We may hate a person because he reminds us of someone we feared and disliked when younger, or because we see in him some gross caricature of what we find repugnant in ourself, or because he symbolizes an attitude that seems to threaten us.

"Once you have a clearly defined sense of direction and values, you will find harmony, a balance of giving and receiving.  Soon you recognize the destruction that is inseparable from yielding to extremes."  Marietta Hartley

On Dreams:
If travel occurs in one's dreams, it can mean a suppressed longing to get away from the boredom of life and to expand one's horizons of experience.
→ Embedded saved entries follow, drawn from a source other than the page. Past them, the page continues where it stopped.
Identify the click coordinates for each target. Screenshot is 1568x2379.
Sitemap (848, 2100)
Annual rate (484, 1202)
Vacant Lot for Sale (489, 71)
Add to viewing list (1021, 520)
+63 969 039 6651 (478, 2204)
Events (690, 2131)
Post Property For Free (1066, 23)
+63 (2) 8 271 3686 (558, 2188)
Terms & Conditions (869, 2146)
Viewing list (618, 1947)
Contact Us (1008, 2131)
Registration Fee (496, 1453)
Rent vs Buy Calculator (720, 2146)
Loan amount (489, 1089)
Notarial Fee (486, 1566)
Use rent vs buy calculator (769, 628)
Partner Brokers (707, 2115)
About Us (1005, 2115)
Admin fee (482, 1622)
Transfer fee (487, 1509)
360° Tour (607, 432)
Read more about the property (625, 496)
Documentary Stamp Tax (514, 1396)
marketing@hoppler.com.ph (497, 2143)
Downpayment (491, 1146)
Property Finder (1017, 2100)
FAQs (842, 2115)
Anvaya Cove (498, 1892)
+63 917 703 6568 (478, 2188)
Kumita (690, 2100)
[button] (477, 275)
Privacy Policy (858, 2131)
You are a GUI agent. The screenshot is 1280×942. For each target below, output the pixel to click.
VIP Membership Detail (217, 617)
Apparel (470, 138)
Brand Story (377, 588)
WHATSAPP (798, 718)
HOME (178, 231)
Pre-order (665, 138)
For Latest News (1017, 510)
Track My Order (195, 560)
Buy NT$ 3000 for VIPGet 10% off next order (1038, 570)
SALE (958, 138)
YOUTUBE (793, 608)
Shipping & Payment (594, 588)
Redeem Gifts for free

"There are too many of them in the world lately, the hopeful ladies who married grown-up boy children and soon lost all hope.  They are the secretaries and nurses and switchboard people, the store clerks, schoolteachers, cab drivers, and Avon ladies. They lead the singles life.  Lots of laughs and lots of barren mornings.  Skilled sex, mod conversations and all heartaches carefully concealed.  They are not ardent libbers, yet at the same time they are not looking for some man to 'take care'.  God knows they are expert in taking care of themselves.  They just want a grown-up man to share their life with,  each of them taking care.  But there are one hell of a lot more grown-up ladies than grown-up men."  Travis McGee in The Dreadful Lemon Sky by John D. McDonald.

"Life, as we find it, is too hard for us; it entails too much pain, too many disappointments, impossible tasks.  We cannot do without palliative remedies.  There are perhaps three of these means:  Powerful diversions of interest, which lead us to care little about out miseries; substitutive gratifications, which lessen it; and intoxicating substances, which make us insensitive to it.  Something of this kind is indispensable." Sigmund Freud.

"Life was probably  no different in the Stone Age or the Renaissance  than it is in the computer age.  Such "diversions" as painting on the cave walls or painting by the numbers, or 'substitutive gratifications' like Christians vs. lions in the Colosseum, or the Raiders vs. the Eagles in the Super Bowl, were and are never the real answer.  The closes thing to a panacea has been the use of intoxicating substances."  Joseph Pursch.

It is impossible to feel the equal of someone who has been awake longer than you.

Whereas people don't mind loving others for the love of God or humanity, no one wants to be loved only because of a general, undiscriminating love.  (See Kurt Vonnegut's God Bless You , Mr. Rosewater. )

The world seems more cheerful if, when we wake up in the morning, we find we are no longer alone and that there is another human being beside us in the half-dark."  Vincent Van Gogh

"Life is a banquet and most poor suckers are starving to death."  Auntie Mame.